Saturday, March 27, 2010

Autistic Teen Picks First Two NCAA Rounds Perfectly

NBC News report "Autistic Teen Picks First Two NCAA Rounds Perfectly" (March 25th, 2010) appears to report a non-event. It notes that an autistic individual picked the first two brackets perfectly. Corrections suggests that is expected to happen about 4 times every year.

In fact, he picked every game through the first two rounds correctly. The odds of anybody doing that? One in 13,460,000, according to It's easier to win the lottery. Twice.

According to a survey, about 58 million people will fill out a bracket (more brackets may be filled out, as the average per participant is presumably greater than or equal to one). If the tournament is based purely on chance, we expect a one-in-thirteen-million event to happen four times, on average, each trial of 58 million. Indeed, the NCAA tournament is not composed of random events, and we should likely expect this to happen more than four times, not less.

Finally, while it's easier to win the lottery, according to NBC News, Corrections notes that the winning of the lottery is an everyday event.

1 comment:

  1. Just one note of caution. The backdrop of independent draws is not at one end of the spectrum in terms of likelihood. It is tempting to say that, compared to random draws, people's informed guesses will fare considerably better, and this is true for the individual's odds of getting it all correct. But it doesn't automatically scale up to the group.

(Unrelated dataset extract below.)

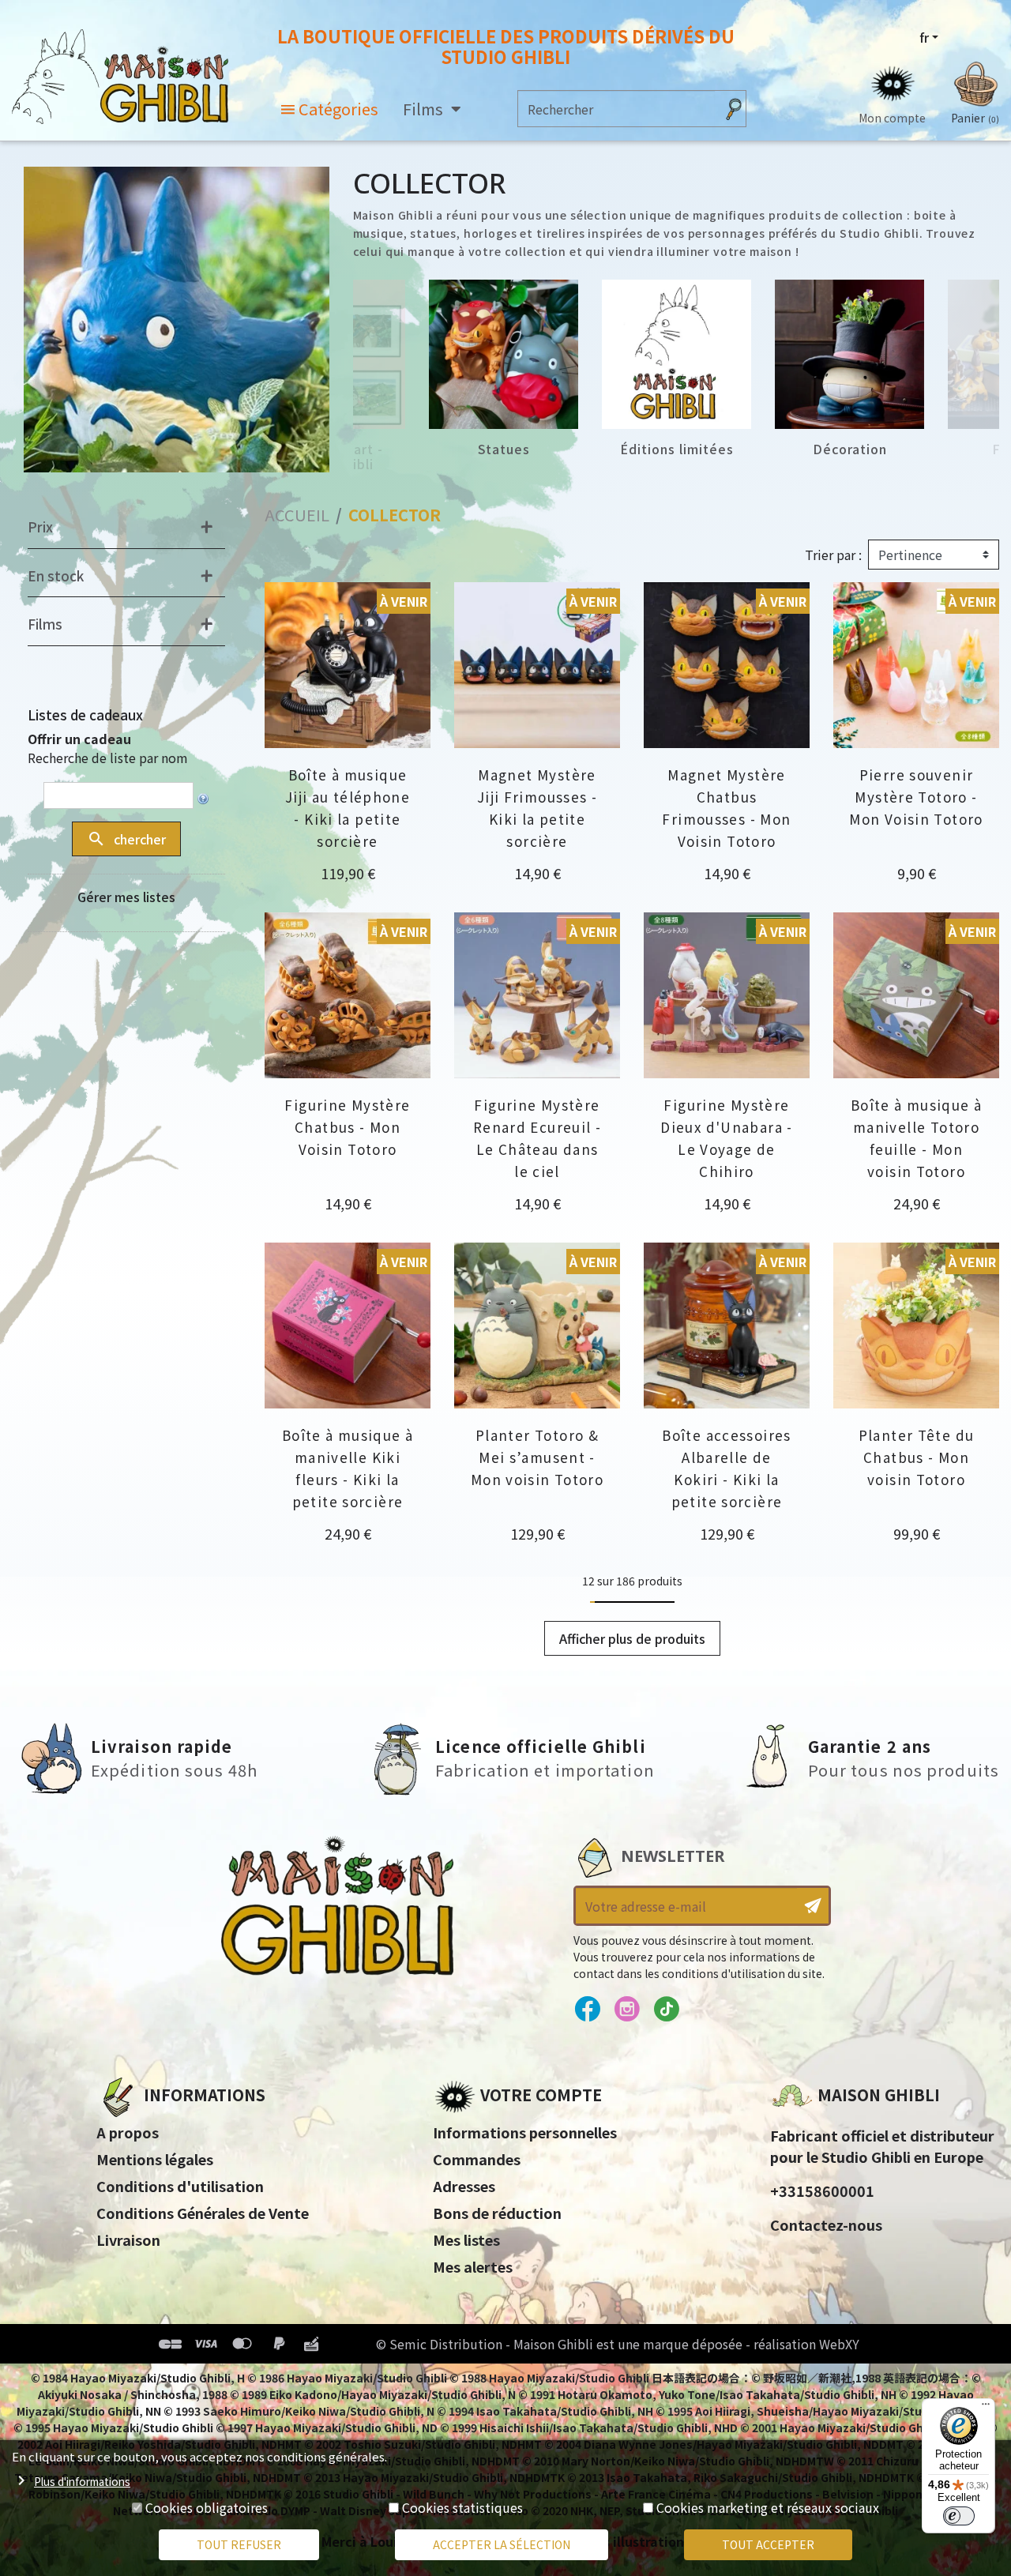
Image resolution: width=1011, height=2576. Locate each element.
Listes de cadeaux (85, 714)
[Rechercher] (734, 108)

    The correlation of brackets with the true odds and across people are BOTH important. For instance, if everyone makes exactly the same bracket (perfect cross-correlation), then we should almost never see a perfect bracket, EVEN IF the brackets are all constructed from the true most likely outcomes.

    We are not in such an extreme case. A more realistic adaptation would be to consider that if there were a few upsets that almost nobody would ever have predicted, then it is quite unlikely that anyone would get the bracket exactly right. It is hard to say how realistic this is, without seeing actual data on people's actual prediction behavior.